How We Got to the Biggest I.P.O. Race Ever | SpaceX, Anthropic & OpenAI
Summary
- SpaceX is preparing what could be the largest IPO ever: $135 a share, $75 billion raised, and a $1.75 trillion-to-$2 trillion valuation. The investable package is a “Frankenstein” of reusable rockets and fast-growing Starlink alongside xAI and X—what Casey Newton calls “two amazing businesses” and “two terrible businesses” bundled into one stock.
- Anthropic’s leap from roughly $1 billion in annualized revenue in January 2025 to a prospective trillion-dollar-plus IPO shows how violently AI economics have accelerated. OpenAI may file soon too, potentially minting hundreds or thousands of new millionaires in San Francisco and turning status anxiety, housing scarcity, and inequality into immediate second-order effects.
- The Anthropic listing could create an enormous philanthropic windfall. Its eight co-founders pledged at least 80% of their wealth to charity, while employee equity pledges were matched share-for-share—and sometimes three-to-one—potentially producing “something bigger than the Gates Foundation every year” for causes including global health, pandemic prevention, AI safety, and, memorably, shrimp welfare.

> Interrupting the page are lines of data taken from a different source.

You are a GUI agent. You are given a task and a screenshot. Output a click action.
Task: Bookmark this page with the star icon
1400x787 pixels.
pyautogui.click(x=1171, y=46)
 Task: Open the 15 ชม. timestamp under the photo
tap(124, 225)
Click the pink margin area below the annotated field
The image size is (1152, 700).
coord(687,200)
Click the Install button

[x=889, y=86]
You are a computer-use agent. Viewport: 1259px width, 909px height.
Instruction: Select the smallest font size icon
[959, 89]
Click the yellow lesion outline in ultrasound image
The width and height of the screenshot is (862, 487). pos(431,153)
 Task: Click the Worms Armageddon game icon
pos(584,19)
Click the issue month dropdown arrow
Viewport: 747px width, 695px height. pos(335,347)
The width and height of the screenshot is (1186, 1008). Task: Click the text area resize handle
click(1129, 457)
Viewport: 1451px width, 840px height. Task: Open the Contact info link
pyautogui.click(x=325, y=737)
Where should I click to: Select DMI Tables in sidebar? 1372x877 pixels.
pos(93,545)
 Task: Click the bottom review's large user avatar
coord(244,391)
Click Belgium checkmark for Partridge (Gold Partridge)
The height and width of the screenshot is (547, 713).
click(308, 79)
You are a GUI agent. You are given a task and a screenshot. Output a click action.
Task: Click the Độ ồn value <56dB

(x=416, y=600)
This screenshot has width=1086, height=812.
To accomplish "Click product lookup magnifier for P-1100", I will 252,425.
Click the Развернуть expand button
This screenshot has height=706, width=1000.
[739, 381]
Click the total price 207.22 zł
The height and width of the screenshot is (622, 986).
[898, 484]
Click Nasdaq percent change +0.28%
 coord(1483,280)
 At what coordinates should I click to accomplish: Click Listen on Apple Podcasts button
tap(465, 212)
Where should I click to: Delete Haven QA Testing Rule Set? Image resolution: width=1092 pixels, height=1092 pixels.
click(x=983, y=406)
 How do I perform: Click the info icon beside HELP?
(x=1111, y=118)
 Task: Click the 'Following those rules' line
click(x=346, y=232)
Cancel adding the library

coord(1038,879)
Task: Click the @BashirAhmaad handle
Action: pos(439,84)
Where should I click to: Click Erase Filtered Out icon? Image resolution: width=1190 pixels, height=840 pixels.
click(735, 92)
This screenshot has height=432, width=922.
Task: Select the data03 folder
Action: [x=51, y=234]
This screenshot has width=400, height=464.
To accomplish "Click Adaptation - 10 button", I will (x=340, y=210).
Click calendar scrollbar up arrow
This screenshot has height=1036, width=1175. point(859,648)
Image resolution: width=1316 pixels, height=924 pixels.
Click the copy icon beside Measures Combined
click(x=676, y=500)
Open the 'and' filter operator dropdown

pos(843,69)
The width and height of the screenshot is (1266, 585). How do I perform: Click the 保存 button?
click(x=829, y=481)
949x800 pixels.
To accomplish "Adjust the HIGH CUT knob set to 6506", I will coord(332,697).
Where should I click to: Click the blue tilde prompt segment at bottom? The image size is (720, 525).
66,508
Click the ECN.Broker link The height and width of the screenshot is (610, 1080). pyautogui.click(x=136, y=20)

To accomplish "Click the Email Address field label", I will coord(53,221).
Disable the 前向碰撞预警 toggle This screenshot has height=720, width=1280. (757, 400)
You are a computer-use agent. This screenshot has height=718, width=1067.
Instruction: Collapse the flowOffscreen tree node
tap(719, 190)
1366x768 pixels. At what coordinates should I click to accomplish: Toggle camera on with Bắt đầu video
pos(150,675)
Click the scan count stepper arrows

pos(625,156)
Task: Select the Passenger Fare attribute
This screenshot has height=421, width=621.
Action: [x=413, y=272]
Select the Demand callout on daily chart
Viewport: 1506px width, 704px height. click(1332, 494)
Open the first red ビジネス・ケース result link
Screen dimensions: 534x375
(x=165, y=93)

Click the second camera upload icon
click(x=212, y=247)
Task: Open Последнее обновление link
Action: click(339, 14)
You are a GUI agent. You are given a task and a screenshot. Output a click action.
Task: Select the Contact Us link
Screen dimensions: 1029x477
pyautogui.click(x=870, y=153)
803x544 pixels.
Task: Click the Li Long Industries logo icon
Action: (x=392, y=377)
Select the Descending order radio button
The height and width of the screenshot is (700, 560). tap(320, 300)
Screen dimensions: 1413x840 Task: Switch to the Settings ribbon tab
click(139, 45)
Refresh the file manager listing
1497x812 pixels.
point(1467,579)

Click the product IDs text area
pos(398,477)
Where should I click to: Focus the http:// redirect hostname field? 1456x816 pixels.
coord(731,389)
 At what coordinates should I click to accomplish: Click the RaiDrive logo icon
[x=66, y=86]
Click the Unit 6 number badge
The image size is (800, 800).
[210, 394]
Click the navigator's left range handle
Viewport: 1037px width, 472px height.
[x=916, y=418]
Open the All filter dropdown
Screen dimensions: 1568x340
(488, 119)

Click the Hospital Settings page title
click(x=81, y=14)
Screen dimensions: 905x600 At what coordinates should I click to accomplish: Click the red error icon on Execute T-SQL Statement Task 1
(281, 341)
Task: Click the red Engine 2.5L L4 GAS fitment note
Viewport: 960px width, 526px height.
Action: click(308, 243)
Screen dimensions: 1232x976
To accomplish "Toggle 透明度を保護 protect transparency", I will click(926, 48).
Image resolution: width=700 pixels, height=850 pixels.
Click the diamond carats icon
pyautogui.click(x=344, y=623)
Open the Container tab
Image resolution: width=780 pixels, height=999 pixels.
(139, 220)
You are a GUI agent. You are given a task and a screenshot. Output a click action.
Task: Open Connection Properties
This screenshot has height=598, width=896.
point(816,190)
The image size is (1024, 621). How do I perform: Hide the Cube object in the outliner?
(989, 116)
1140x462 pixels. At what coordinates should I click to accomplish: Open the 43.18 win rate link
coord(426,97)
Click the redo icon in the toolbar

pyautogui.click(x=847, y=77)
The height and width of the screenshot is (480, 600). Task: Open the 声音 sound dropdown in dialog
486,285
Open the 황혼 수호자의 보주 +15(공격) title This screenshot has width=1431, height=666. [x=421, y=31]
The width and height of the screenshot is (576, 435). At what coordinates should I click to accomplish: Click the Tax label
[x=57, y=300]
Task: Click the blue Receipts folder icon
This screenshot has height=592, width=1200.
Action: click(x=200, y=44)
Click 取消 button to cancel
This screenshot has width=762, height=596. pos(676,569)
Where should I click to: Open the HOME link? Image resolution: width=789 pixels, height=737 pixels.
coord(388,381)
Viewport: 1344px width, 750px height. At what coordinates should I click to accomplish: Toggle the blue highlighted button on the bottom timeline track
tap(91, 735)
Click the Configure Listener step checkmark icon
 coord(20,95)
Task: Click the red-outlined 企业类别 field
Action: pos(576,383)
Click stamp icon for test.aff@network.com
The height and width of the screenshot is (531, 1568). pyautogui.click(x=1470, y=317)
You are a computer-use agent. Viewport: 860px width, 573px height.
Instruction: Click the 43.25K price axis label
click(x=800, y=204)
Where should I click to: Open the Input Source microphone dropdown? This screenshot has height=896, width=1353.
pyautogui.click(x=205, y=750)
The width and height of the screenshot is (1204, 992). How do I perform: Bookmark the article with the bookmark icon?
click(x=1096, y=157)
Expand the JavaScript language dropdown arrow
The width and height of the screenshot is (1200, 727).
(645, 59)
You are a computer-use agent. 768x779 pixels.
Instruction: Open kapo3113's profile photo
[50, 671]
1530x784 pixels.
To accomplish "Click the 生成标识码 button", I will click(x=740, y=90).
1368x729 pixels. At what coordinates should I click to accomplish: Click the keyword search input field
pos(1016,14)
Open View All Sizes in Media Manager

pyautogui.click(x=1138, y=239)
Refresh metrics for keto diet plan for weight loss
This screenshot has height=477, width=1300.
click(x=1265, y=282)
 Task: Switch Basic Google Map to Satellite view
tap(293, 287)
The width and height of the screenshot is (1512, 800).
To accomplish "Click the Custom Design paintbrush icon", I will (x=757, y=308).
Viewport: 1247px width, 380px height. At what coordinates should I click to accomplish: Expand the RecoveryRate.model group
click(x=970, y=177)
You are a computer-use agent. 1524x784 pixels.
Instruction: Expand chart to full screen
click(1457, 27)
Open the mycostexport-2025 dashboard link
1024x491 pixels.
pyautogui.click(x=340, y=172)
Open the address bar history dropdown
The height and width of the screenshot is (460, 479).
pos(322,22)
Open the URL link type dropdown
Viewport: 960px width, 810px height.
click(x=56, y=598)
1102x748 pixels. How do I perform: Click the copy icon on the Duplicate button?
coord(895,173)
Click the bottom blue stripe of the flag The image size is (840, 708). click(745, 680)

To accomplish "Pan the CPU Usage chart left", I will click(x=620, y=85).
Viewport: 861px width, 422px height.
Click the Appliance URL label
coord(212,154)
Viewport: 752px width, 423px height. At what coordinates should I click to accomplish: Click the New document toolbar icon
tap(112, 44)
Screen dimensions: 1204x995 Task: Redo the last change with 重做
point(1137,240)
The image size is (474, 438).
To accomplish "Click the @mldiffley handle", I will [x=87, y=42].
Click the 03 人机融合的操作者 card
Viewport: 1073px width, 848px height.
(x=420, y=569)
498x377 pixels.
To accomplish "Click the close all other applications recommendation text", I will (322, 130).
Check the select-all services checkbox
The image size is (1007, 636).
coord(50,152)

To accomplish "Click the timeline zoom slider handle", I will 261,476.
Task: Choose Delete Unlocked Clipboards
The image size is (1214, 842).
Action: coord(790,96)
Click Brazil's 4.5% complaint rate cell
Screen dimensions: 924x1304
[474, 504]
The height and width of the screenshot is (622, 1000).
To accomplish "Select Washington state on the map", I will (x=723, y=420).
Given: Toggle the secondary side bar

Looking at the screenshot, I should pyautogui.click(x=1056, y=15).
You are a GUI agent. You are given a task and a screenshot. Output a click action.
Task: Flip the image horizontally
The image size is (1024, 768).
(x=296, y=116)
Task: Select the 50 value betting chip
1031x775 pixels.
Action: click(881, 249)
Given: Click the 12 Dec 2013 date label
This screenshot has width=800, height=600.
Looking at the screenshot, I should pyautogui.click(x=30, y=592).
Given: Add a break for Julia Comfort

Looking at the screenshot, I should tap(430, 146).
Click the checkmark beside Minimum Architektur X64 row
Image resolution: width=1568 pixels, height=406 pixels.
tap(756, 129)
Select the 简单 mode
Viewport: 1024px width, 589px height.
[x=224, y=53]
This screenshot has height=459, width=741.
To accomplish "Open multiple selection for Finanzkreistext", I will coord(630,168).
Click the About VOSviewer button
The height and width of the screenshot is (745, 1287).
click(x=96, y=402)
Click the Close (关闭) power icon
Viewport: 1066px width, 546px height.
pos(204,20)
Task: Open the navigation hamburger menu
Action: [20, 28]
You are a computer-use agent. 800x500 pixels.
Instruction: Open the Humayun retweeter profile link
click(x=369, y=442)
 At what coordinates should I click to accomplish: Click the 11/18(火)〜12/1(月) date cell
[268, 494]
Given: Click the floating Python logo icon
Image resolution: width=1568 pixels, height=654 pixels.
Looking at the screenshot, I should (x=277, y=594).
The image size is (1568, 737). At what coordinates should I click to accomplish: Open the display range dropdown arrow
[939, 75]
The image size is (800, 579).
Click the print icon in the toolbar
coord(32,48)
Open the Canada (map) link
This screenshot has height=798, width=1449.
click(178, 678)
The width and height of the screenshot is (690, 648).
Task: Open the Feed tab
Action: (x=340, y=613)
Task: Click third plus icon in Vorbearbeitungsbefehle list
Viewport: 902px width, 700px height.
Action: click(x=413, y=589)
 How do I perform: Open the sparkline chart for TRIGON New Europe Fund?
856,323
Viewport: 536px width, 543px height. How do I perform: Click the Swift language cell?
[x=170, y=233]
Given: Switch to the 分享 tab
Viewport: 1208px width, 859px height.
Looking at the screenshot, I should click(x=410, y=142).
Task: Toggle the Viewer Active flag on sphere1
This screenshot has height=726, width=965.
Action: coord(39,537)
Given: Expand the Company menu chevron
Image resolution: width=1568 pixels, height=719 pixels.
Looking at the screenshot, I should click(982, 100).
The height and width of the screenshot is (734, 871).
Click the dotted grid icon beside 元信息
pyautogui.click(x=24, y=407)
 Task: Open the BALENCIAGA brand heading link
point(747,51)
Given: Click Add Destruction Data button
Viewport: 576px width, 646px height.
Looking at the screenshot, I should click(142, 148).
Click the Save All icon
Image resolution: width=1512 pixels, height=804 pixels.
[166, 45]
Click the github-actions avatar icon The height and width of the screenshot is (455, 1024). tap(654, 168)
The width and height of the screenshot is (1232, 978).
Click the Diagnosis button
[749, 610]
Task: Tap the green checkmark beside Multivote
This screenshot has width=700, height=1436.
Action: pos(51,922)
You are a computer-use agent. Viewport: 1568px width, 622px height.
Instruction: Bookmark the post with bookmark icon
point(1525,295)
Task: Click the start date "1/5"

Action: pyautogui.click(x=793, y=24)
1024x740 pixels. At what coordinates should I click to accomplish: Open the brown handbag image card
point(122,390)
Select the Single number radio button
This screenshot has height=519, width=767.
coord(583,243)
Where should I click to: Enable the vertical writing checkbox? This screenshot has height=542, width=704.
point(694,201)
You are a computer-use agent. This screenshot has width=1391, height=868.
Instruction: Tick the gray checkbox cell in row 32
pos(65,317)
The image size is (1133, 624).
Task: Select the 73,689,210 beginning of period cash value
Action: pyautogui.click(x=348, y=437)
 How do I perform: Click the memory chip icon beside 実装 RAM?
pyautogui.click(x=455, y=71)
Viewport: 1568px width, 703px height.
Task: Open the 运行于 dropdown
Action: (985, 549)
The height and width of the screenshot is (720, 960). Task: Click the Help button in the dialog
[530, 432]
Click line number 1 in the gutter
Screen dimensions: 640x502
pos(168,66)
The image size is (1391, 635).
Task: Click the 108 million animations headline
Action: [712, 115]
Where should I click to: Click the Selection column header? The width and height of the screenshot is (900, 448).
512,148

- Public ownership creates conflicting pressures on AI safety rather than a clean verdict. Newton worries that shareholders and activist investors will push dangerous models toward release despite public-benefit-corporation protections; Roose counters that liability and public reporting could also create positive pressure, while Newton points to disclosures and possible shareholder votes as new levers.
- AI has moved from winning elite high-school math contests to producing research that mathematicians consider publication-grade. After Google DeepMind, OpenAI, and Harmonic reached International Math Olympiad gold-medal performance, OpenAI reported a solution to the unit-distance conjecture using methods judged sophisticated and surprising enough for a top journal—evidence that AI can now do “absolutely top-tier research.”
- The Leiden Declaration is less a rejection of AI than a fight over who sets mathematics’ rules, incentives, and purpose. Roughly 800 signatories want disclosure and quality controls, but Kevin Hartnett says the deeper fear is that genuinely good machine proofs could turn mathematicians into hobbyists; Terence Tao represents the middle position, treating AI as a “jetpack for your thoughts” while still signing the declaration.
- The week’s smaller stories all expose systems whose incentives or controls fail under trivial pressure. A voluntary 30-day federal AI review, claims that a support bot surrendered prominent Instagram accounts, robots allegedly trained in an Airbnb, and prediction-market bets on events insiders control point toward what Newton calls a “low trust society”—with a Bluetooth speaker named “Bomb” forcing an airplane to turn around as the punch line.
Deep dive
1. SpaceX is selling a space moat bundled with Musk’s weakest assets
SpaceX could list as soon as the following week at $135 a share, raising $75 billion and valuing the company between $1.75 trillion and $2 trillion. Roose’s reaction: these are numbers “we have not seen before in the history of capitalism.”
The security is not a pure SpaceX bet: reusable rockets, Starlink, xAI, and the X social network now sit inside what the hosts alternately call a “Frankenstein” and a collection of “Voltron-like companies.”
Newton sees a formidable rocket moat—few credible competitors, with Blue Origin recently losing a rocket on the launchpad—and Starlink “growing like wildfire.” His problem is the forced pairing with “two terrible businesses called xAI and X”; Newton speculates that Musk needed somewhere to “hide his losses.”
xAI is now renting compute originally built for itself to Anthropic, giving the conglomerate an AI neocloud angle. Roose’s own conversion came aboard a Starlink-equipped plane delivering 200-plus megabits; at least with United, passengers receive it free, making the product feel like “a free miracle.”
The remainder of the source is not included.